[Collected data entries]
== Segment start ==
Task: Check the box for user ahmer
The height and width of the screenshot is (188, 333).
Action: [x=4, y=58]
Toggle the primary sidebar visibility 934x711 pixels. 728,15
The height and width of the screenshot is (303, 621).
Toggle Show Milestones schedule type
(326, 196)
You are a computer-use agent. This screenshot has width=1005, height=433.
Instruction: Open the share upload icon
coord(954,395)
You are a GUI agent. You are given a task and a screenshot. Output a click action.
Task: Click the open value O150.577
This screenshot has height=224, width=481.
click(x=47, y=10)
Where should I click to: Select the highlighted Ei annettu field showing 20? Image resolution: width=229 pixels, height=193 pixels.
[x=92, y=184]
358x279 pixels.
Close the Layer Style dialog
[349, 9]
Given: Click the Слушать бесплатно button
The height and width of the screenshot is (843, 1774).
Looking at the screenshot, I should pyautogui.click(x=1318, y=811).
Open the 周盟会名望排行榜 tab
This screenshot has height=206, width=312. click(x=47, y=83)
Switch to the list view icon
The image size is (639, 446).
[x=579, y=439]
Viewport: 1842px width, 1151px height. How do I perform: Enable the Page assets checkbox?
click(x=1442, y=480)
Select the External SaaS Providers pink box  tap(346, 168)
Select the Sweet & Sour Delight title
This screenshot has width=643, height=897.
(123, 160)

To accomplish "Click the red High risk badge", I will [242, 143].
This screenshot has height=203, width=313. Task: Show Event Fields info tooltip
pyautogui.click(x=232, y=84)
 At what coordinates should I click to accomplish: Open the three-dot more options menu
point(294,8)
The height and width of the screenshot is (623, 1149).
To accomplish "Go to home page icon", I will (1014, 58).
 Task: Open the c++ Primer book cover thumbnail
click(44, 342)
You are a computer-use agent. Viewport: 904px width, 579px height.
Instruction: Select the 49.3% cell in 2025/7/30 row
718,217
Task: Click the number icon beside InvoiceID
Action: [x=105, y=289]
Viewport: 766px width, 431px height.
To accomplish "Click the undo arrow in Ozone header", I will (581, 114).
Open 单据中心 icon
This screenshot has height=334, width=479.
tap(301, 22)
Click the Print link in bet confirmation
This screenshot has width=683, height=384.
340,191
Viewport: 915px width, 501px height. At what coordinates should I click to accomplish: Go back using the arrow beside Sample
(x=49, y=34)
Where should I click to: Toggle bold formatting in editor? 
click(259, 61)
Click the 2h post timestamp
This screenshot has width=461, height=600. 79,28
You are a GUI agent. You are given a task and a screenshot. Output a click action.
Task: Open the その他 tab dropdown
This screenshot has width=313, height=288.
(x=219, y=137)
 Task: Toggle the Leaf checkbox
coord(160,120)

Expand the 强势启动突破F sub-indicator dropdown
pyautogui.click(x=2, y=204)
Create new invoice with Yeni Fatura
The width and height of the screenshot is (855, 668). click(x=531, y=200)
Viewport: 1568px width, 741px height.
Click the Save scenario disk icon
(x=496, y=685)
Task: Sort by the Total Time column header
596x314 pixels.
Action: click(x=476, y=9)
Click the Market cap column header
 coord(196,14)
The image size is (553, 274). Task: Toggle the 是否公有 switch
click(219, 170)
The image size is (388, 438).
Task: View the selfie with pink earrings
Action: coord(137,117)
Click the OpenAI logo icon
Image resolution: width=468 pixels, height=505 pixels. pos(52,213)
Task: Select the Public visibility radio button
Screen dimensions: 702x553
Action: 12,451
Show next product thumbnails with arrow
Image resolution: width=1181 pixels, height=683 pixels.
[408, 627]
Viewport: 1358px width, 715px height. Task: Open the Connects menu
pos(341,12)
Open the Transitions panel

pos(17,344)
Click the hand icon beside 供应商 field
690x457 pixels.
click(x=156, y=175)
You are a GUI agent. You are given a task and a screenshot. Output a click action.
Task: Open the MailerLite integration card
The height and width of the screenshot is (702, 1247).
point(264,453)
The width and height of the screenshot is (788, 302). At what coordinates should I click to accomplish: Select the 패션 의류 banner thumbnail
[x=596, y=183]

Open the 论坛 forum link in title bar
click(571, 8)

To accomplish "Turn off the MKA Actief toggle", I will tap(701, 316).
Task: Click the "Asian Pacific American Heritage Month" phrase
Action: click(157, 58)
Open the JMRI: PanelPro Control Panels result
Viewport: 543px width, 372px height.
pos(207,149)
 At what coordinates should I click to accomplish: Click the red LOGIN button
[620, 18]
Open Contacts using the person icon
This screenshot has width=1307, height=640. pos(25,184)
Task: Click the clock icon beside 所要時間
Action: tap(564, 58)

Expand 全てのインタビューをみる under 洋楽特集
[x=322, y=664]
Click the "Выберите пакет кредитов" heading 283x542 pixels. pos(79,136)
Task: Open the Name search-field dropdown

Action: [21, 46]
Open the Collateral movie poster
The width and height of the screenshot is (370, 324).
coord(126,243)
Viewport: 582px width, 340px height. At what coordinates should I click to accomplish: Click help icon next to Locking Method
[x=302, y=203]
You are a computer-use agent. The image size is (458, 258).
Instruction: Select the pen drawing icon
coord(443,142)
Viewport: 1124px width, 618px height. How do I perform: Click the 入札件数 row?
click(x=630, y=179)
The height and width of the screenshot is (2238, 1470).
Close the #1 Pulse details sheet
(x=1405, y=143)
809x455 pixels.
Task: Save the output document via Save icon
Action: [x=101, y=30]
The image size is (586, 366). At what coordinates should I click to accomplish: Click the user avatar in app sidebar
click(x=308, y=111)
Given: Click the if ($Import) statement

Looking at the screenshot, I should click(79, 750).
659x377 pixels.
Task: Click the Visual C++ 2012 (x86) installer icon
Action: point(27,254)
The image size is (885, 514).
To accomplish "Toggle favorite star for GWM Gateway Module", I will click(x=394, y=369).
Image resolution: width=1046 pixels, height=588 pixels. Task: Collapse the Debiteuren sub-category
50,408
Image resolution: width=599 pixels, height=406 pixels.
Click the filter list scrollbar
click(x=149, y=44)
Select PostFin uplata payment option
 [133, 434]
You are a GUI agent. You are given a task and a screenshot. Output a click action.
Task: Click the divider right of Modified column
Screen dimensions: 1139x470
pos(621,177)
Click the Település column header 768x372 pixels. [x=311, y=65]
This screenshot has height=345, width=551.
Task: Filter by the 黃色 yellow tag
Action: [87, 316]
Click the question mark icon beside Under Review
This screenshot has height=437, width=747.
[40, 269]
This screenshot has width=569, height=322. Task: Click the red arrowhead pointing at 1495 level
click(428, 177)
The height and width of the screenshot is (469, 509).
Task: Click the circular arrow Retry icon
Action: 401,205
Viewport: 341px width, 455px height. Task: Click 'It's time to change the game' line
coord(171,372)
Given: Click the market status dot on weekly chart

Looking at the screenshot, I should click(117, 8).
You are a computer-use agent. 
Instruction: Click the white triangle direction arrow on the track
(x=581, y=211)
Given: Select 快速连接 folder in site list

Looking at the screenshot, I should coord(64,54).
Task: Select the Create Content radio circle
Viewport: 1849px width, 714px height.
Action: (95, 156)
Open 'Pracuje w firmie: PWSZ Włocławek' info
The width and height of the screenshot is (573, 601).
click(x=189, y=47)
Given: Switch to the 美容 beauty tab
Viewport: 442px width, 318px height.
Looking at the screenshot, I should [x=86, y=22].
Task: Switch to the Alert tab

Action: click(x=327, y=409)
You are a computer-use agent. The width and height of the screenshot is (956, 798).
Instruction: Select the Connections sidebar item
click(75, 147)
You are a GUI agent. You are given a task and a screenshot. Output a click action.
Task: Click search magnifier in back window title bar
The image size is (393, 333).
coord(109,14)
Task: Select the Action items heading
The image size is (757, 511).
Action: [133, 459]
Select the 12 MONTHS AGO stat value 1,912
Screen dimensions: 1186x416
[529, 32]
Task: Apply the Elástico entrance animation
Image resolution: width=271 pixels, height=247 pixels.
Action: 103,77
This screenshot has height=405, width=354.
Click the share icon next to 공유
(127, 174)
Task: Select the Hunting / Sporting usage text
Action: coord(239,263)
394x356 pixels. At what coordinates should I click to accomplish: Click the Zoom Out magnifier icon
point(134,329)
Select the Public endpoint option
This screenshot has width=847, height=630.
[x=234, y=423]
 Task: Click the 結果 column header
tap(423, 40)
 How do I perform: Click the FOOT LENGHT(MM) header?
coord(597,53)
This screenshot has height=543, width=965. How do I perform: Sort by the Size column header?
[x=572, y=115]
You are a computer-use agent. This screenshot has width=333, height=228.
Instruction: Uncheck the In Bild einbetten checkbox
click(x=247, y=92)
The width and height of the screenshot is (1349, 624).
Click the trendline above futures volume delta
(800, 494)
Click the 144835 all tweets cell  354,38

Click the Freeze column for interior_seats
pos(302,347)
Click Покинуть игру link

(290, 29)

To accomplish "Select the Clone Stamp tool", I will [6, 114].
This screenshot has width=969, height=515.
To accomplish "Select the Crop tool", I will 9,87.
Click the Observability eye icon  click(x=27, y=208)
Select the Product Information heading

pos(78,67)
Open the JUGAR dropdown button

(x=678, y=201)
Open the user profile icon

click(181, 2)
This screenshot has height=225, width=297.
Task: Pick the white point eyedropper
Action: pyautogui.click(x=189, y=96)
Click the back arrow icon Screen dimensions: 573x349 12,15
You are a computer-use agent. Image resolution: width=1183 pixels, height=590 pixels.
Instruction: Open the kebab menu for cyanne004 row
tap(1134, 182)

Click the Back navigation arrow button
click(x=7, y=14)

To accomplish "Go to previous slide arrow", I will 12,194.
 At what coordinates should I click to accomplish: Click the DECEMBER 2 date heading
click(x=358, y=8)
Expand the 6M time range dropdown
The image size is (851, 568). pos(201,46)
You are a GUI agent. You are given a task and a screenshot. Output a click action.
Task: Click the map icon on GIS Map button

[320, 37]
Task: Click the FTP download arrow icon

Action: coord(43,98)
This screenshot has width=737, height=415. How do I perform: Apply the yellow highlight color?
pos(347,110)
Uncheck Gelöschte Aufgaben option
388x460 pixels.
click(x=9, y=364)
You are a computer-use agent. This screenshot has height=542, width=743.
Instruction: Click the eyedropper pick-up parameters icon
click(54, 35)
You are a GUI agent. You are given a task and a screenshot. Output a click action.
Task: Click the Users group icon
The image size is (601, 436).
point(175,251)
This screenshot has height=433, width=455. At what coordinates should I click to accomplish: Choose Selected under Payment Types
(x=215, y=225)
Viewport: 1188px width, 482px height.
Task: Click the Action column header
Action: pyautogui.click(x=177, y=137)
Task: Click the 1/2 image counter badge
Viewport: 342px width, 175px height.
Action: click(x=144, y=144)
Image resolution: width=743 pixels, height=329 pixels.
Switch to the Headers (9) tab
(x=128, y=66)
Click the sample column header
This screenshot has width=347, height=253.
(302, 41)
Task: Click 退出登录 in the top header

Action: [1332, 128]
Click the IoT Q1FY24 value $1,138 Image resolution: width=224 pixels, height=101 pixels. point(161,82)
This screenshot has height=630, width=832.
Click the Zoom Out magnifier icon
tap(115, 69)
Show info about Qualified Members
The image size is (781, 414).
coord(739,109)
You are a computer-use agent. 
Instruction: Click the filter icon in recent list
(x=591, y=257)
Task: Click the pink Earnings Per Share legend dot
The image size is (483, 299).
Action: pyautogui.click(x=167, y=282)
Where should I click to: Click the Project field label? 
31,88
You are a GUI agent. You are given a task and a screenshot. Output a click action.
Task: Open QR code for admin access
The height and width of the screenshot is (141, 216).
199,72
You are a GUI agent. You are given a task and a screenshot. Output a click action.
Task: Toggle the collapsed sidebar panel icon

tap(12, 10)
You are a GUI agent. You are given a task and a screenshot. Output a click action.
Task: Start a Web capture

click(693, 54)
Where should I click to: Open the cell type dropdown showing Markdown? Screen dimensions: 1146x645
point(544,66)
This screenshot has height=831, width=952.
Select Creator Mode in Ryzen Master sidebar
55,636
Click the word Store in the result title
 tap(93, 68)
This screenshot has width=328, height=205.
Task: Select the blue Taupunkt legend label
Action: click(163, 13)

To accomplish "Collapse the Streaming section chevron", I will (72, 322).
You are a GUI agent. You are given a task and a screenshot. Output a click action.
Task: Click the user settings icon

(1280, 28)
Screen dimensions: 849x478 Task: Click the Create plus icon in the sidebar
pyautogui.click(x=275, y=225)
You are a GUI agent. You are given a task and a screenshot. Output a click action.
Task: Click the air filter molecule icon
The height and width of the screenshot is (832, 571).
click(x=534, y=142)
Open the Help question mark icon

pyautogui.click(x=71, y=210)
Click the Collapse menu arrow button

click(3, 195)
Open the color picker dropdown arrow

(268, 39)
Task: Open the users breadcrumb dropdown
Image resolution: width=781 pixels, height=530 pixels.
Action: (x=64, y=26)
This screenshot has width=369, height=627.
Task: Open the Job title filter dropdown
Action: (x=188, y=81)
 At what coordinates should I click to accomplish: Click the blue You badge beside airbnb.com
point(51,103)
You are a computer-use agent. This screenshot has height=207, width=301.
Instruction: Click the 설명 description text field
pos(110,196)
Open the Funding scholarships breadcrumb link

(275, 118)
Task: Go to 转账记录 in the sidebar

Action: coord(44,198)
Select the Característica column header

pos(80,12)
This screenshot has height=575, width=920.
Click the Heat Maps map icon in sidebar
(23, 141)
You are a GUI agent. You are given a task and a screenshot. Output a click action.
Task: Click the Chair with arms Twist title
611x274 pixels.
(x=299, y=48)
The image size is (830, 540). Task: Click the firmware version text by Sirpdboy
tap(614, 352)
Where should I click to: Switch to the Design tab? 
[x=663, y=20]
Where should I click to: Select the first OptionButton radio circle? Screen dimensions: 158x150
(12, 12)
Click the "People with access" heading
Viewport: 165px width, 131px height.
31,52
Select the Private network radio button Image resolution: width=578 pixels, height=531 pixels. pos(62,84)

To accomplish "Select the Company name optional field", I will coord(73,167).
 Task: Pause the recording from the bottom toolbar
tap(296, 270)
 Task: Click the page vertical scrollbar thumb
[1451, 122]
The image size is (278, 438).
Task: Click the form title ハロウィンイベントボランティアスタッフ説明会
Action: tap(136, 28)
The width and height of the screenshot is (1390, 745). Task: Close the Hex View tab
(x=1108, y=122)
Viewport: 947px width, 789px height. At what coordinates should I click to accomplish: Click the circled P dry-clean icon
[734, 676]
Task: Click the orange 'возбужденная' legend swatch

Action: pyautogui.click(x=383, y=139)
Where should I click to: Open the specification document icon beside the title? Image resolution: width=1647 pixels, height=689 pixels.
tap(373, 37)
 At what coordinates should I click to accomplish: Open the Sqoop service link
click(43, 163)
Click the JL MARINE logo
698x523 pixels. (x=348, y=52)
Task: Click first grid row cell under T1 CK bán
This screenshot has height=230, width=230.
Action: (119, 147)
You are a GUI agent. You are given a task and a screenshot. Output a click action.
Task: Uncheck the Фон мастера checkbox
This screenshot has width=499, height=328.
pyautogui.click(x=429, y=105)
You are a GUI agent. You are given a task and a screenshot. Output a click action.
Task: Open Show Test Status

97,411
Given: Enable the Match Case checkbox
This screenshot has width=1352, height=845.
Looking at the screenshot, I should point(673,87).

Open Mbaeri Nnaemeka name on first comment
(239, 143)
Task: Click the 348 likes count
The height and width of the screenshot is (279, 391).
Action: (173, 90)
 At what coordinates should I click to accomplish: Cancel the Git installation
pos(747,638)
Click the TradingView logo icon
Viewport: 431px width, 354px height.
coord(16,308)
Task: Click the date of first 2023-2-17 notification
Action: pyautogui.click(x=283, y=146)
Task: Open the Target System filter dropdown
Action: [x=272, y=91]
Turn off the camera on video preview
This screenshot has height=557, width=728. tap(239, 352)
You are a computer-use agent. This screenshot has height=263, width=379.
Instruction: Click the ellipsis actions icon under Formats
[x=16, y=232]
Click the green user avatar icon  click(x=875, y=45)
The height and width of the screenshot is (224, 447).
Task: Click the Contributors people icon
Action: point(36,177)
== Segment end ==
== What is needed ==
From the entries above, extract only the lines running from the one containing "Click the word Store in the result title" through the one containing "Task: Open the users breadcrumb dropdown", inclusive.

== Response box ==
Click the word Store in the result title
 tap(93, 68)
This screenshot has width=328, height=205.
Task: Select the blue Taupunkt legend label
Action: click(163, 13)

To accomplish "Collapse the Streaming section chevron", I will (72, 322).
You are a GUI agent. You are given a task and a screenshot. Output a click action.
Task: Click the user settings icon

(1280, 28)
Screen dimensions: 849x478 Task: Click the Create plus icon in the sidebar
pyautogui.click(x=275, y=225)
You are a GUI agent. You are given a task and a screenshot. Output a click action.
Task: Click the air filter molecule icon
The height and width of the screenshot is (832, 571).
click(x=534, y=142)
Open the Help question mark icon

pyautogui.click(x=71, y=210)
Click the Collapse menu arrow button

click(3, 195)
Open the color picker dropdown arrow

(268, 39)
Task: Open the users breadcrumb dropdown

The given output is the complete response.